---- Source data

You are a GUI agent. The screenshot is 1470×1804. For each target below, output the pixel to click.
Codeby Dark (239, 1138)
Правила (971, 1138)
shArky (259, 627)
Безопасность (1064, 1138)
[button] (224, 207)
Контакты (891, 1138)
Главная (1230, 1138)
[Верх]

--------

▶ What is needed
Extract exactly the leading lines of the data, stopping at and including the line with "Главная (1230, 1138)".

▶ Final answer
You are a GUI agent. The screenshot is 1470×1804. For each target below, output the pixel to click.
Codeby Dark (239, 1138)
Правила (971, 1138)
shArky (259, 627)
Безопасность (1064, 1138)
[button] (224, 207)
Контакты (891, 1138)
Главная (1230, 1138)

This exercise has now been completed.